**Exercise goal:**
Check each line below for the word "click", and copy those that have it.

**Supplied entries:**
%%
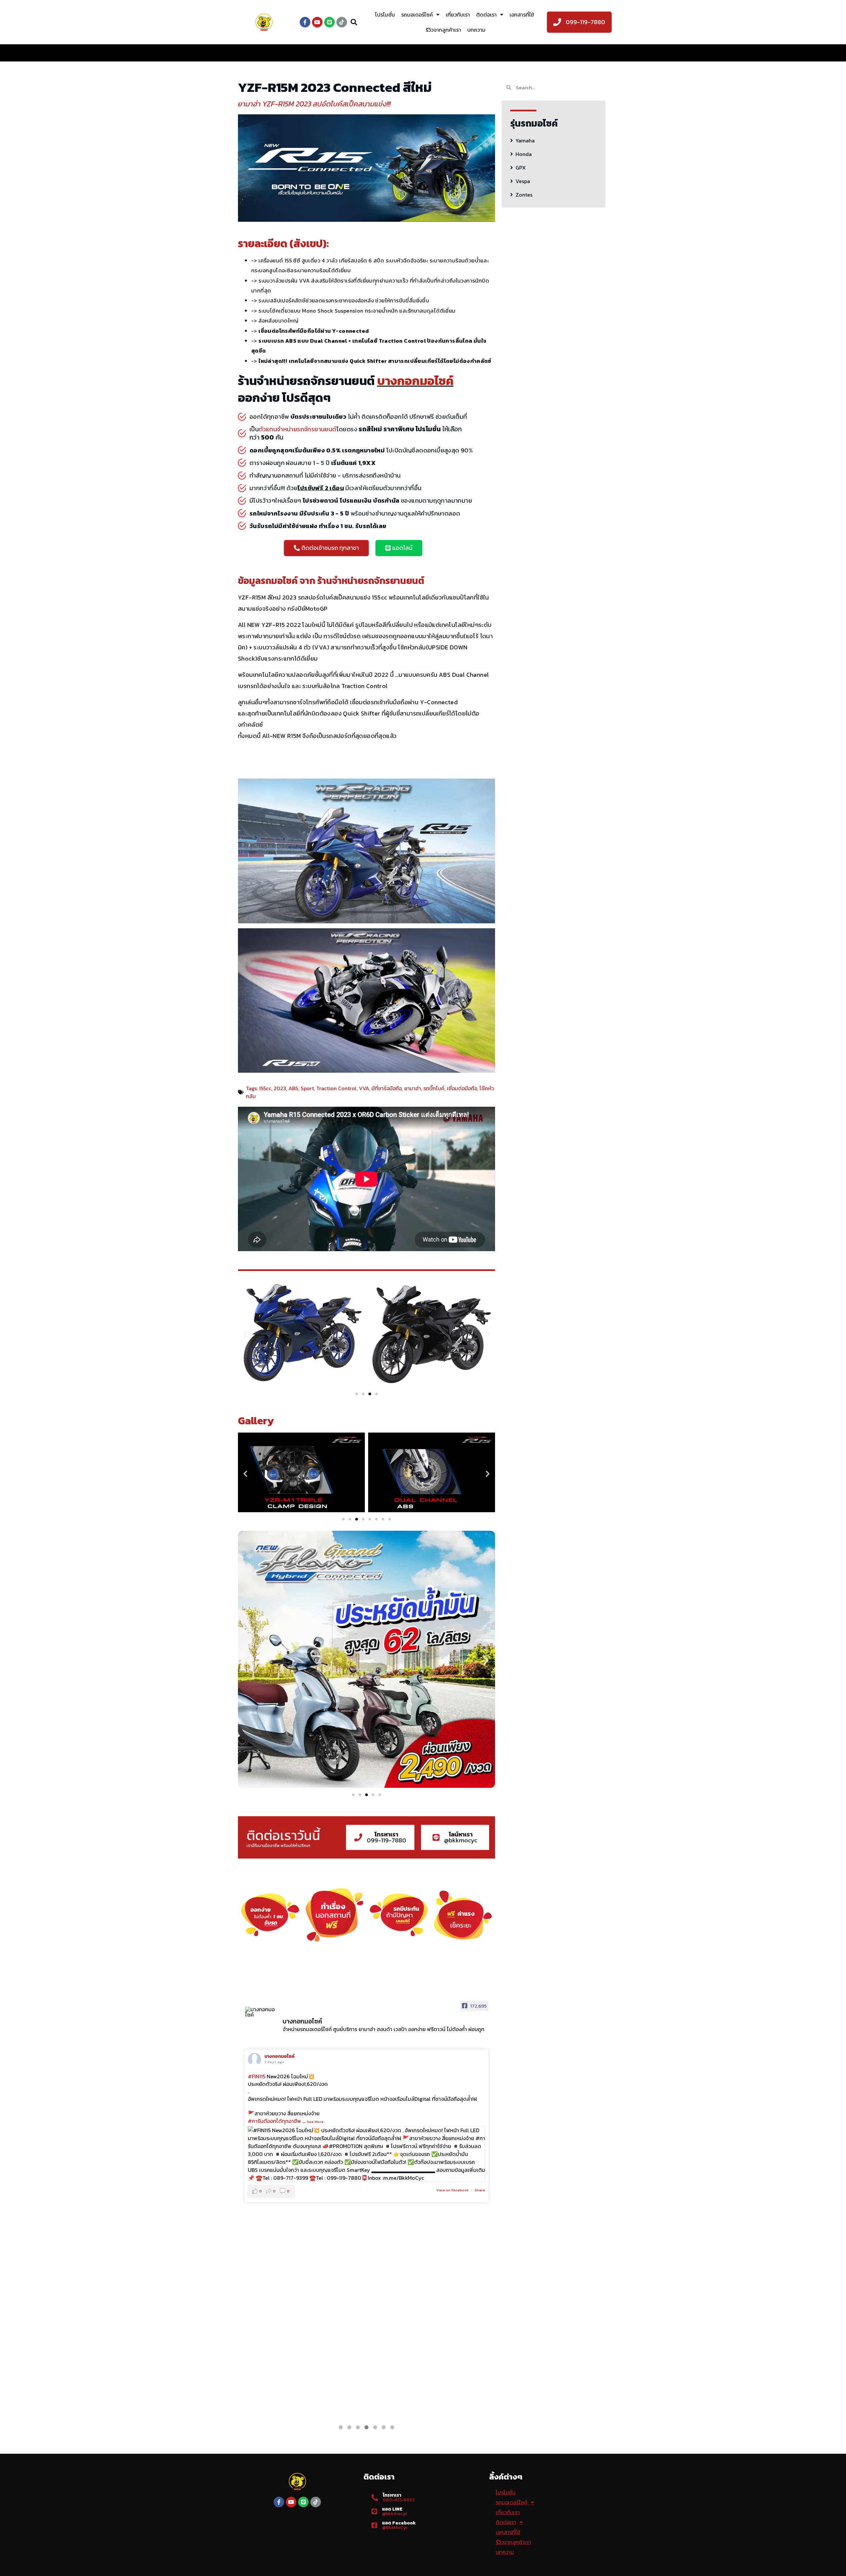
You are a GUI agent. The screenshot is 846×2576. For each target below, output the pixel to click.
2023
%%
%%
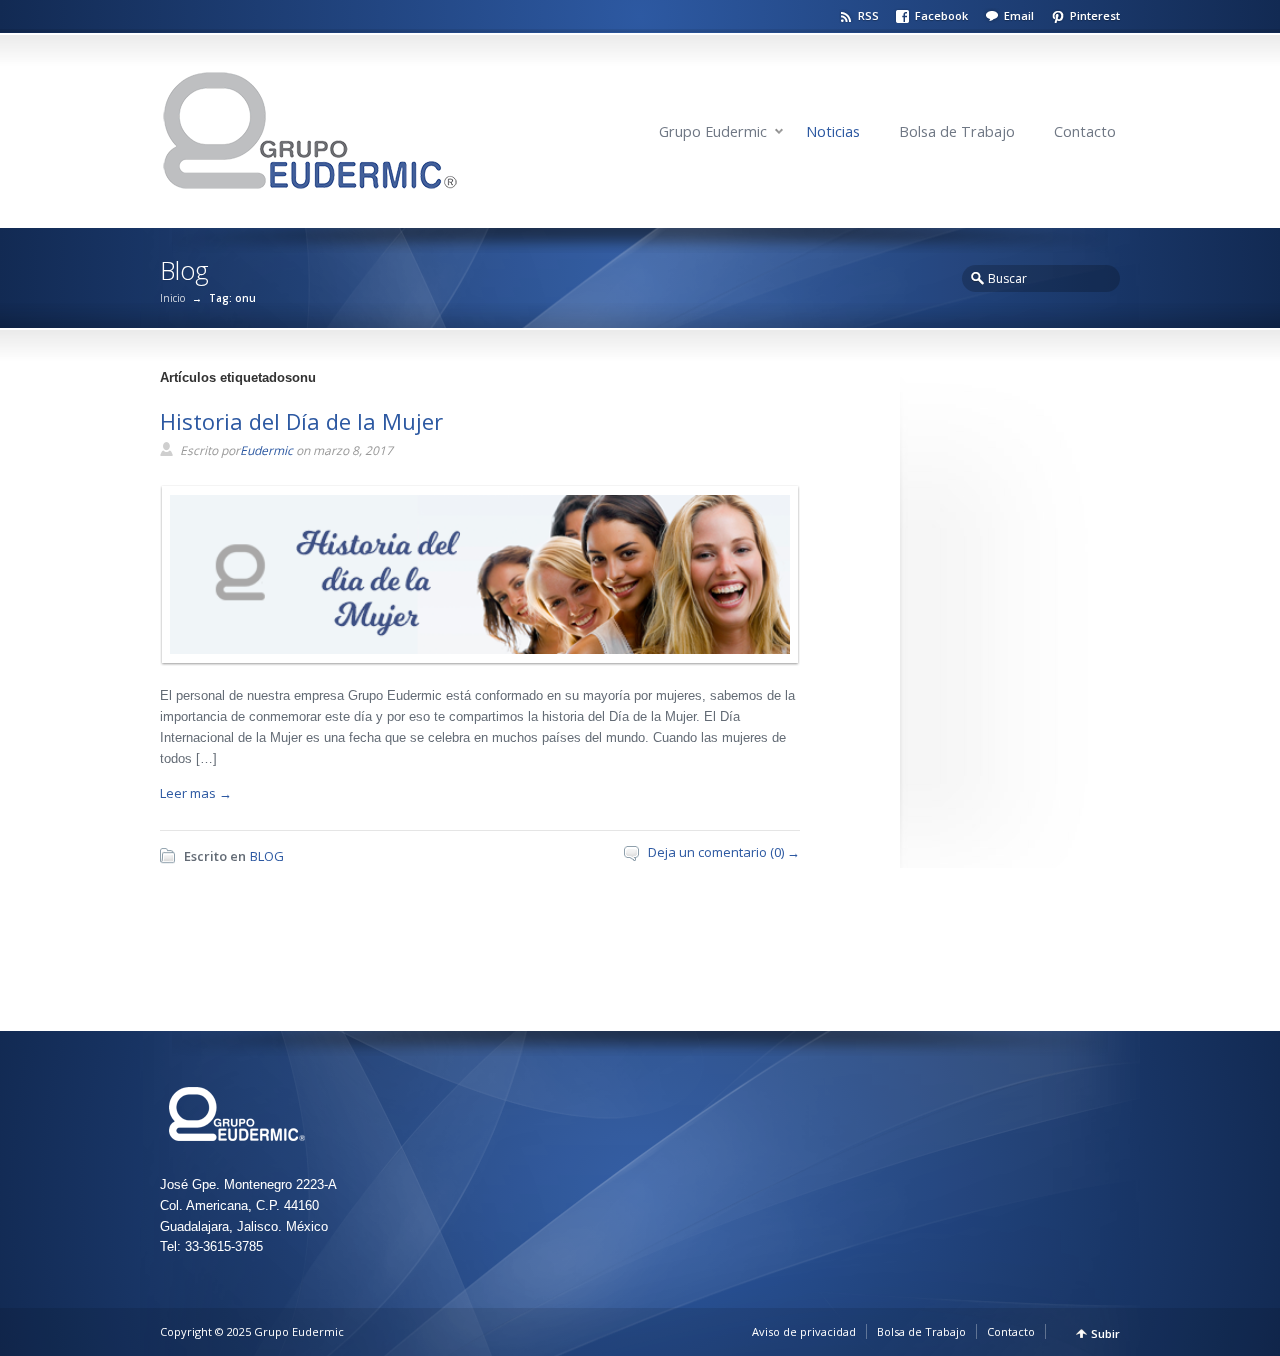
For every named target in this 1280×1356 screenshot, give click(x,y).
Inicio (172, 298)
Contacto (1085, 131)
%%
**Expected output:**
You are a GUI agent. The screenshot is 846×2576. For each target below, output the pixel to click.
For every named target in this 1280×1356 screenshot, give click(x,y).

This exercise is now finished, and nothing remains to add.